The text of Lewis Carroll's, Alice in Wonderland (152,141 characters, from the Gutenberg Press), was reduced to a 26 character alphabet by converting upper case letters into lower case, and removing all other characters including spaces. Then the following test was applied to each character boundary between w_i-1 and w_i for n = 2, 3, 4, and 5:

H(w_i|w_i-n+1...i-1) + H(w_i-1|w_i...i+n-2) > T_n

where T_n is a threshold, and H(y|x) is the entropy of the probability distribution over y given x, i.e. the uncertainty of the character y given the n - 1 characters in x on the other side of the boundary.

H(y|x) = S_y P(y|x) log₂ 1/P(y|x)

and probabilities are estimated by counting n-grams in the text, with no adjustments for zero counts, i.e. P(y|x) = count(x,y)/count(x). 0 log₂ 1/0 is defined to be 0.

A word boundary is predicted when the test passes. The threshold was adjusted until recall = precision, where recall is the fraction of word boundaries (from the original text) that were predicted, and precision is the fraction of predicted boundaries that really were boundaries in the original text. A boundary is assumed if the original text had characters such as spaces or punctuation that were removed.

Results

The table below shows that accuracy improves as the order of the character model (n) increases. A baseline of 0.22 would be expected by random guessing (at 4.5 letters per word).

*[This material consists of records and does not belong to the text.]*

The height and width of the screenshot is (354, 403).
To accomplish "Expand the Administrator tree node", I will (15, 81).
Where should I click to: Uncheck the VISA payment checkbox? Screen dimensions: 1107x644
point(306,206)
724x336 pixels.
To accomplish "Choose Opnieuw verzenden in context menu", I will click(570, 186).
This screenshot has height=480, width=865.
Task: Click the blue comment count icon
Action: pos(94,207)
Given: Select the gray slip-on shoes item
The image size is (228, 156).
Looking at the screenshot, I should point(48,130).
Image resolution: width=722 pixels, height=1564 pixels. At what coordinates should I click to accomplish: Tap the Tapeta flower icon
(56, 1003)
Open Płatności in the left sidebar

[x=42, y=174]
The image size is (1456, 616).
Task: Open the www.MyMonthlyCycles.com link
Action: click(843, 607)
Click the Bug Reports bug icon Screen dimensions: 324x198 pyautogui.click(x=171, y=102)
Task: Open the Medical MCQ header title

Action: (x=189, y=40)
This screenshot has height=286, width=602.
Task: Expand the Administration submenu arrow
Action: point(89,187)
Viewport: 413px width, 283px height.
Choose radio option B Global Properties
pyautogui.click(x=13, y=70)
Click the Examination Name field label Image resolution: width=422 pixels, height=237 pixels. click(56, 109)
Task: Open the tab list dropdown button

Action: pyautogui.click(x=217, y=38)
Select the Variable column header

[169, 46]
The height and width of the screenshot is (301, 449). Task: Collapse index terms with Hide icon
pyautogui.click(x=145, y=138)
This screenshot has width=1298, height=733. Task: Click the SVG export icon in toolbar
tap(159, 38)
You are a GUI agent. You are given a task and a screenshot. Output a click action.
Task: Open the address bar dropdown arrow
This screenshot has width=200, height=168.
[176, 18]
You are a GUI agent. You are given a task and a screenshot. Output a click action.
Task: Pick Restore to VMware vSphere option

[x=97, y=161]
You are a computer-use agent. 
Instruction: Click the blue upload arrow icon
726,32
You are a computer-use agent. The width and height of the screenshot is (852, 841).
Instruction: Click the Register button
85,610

n Recall/Precision Threshold
2 0.41 7.5
3 0.63 6.9
4 0.75 5.7
5 0.77 4.2

n	Recall/Precision	Threshold
2	0.41	7.5
3	0.63	6.9
4	0.75	5.7
5	0.77	4.2

Table 1. Word boundary detection accuracy in text without spaces for various n-gram models.

Conclusions

These results show that text contains sufficient information to derive a lexicon even in the absence of parsing clues. It does not tell us how this knowledge should be applied, however. Indeed, many models have been proposed, such as Nevill-Manning and Witten's (1997) grammar builder, and a number of methods investigted by Klakow (1998). All of these methods are based on the statistical tendency of characters to occur in common sequences which cannot be divided. We call these sequences words.

References

Hutchens, Jason L., and Michael D. Alder (1998), "Finding Structure via Compression", Proceedings of the International Conference on Computational Natural Language Learning, pp. 79-82,

Jusczyk, Peter W. (1996), "Investigations of the word segmentation abilities of infants", 4'th Intl. Conf. on Speech and Language Processing, Vol. 3, 1561-1564.

Klakow, Dietrich (1998), "Language-model optimization by mapping of corpora", Proc. IEEE ICASSP, Vol. 2, 701-704.

Nevill-Manning, Craig G., Ian H. Witten (1997), "Inferring lexical and grammatical structure from sequences", IEEE Proc. Conf. on Compression and Complexity of Sequences, 265-274.